------ EXERCISE INPUTS ------

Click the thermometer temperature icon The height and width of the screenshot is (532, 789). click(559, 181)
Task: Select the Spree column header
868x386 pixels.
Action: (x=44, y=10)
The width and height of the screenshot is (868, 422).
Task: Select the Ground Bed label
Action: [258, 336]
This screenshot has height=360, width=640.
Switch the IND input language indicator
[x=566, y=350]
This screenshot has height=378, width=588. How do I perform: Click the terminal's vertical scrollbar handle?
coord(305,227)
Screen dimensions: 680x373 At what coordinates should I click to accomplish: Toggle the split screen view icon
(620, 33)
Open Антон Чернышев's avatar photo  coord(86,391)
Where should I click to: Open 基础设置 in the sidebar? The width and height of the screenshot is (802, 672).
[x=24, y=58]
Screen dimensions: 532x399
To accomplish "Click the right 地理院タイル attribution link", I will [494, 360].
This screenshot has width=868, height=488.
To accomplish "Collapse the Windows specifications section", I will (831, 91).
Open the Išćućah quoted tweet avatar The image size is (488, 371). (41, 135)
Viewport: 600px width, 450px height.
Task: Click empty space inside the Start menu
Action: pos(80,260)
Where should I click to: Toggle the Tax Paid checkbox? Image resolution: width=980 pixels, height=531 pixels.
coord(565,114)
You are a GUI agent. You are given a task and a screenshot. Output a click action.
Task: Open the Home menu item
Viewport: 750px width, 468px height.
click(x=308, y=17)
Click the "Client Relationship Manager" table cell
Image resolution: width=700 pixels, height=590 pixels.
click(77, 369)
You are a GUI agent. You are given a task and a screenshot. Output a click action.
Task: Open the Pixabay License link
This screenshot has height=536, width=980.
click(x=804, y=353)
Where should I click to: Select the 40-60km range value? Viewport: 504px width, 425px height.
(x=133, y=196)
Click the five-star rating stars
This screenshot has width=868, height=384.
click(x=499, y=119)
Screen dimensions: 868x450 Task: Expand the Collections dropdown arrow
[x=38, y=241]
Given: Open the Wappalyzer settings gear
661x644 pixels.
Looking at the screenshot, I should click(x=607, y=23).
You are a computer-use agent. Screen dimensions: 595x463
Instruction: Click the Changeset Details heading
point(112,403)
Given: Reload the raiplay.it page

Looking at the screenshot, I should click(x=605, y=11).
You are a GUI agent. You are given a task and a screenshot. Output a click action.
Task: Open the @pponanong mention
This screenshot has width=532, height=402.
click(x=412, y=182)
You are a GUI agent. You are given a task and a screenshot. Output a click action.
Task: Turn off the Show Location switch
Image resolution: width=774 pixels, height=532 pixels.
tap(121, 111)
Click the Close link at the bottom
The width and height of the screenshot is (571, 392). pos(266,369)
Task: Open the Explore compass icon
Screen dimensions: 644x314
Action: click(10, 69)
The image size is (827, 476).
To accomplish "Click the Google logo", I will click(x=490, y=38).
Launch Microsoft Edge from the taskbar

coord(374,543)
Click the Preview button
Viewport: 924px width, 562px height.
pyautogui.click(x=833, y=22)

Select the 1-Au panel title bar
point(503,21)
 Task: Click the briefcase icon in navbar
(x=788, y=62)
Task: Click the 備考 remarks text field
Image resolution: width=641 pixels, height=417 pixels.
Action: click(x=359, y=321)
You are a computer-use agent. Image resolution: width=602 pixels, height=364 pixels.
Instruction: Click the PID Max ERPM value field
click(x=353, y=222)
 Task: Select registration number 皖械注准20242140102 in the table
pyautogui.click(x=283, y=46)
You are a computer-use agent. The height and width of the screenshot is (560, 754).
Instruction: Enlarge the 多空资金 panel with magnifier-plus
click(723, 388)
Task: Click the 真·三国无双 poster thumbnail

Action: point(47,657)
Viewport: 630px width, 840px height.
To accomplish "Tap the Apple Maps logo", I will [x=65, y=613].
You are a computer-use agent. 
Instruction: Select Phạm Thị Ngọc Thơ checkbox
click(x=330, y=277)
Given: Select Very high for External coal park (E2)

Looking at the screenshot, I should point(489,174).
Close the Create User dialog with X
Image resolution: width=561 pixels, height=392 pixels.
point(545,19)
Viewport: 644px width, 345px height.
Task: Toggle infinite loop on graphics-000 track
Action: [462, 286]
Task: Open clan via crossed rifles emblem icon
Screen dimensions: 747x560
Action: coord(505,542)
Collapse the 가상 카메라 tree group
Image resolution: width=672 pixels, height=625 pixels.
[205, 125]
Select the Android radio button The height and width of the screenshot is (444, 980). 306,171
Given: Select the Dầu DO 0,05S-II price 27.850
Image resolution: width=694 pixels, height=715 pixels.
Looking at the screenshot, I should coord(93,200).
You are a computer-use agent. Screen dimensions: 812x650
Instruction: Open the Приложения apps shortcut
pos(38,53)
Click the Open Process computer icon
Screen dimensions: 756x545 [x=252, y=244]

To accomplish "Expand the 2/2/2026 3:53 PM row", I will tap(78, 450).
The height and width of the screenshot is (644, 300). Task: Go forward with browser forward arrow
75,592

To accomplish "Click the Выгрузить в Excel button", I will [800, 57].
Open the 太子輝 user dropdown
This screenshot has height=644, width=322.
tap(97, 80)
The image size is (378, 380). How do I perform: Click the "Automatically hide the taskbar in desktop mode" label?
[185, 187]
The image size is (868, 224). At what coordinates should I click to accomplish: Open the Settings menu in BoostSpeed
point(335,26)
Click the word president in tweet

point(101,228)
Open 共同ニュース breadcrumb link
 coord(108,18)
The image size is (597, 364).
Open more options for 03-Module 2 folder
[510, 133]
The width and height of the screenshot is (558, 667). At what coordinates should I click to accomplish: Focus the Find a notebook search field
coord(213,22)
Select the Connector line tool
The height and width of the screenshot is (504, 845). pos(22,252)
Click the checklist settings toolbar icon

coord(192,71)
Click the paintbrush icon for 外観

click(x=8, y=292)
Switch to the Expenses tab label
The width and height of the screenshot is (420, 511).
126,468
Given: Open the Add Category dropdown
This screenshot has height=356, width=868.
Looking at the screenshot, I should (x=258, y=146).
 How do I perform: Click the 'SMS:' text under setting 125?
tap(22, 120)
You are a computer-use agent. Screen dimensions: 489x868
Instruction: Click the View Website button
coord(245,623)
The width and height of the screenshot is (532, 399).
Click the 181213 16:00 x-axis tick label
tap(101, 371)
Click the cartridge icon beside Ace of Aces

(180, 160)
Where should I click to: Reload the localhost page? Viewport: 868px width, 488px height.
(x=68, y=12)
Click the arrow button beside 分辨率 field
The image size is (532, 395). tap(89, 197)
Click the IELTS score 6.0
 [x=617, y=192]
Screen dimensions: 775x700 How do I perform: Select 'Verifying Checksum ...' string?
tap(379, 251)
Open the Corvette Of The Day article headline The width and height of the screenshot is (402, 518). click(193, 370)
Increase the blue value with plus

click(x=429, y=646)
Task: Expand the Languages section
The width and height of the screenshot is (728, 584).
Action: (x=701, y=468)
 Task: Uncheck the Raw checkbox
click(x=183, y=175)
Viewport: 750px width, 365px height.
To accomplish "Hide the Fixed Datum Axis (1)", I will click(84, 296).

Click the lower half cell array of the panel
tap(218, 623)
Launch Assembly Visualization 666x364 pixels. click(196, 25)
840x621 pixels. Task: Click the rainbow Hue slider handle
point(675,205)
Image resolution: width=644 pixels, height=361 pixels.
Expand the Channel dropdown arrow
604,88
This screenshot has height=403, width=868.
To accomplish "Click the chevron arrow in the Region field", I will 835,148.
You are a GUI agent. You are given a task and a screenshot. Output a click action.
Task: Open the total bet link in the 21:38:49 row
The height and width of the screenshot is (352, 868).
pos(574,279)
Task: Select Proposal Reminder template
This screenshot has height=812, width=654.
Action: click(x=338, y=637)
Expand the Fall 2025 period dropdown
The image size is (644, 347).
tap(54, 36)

------

PROBLEM TO SOLVE |
The answer must consist of every line above that holds the string "section", copied exactly.

EXERCISE OUTPUT |
To accomplish "Collapse the Windows specifications section", I will (831, 91).
Task: Expand the Languages section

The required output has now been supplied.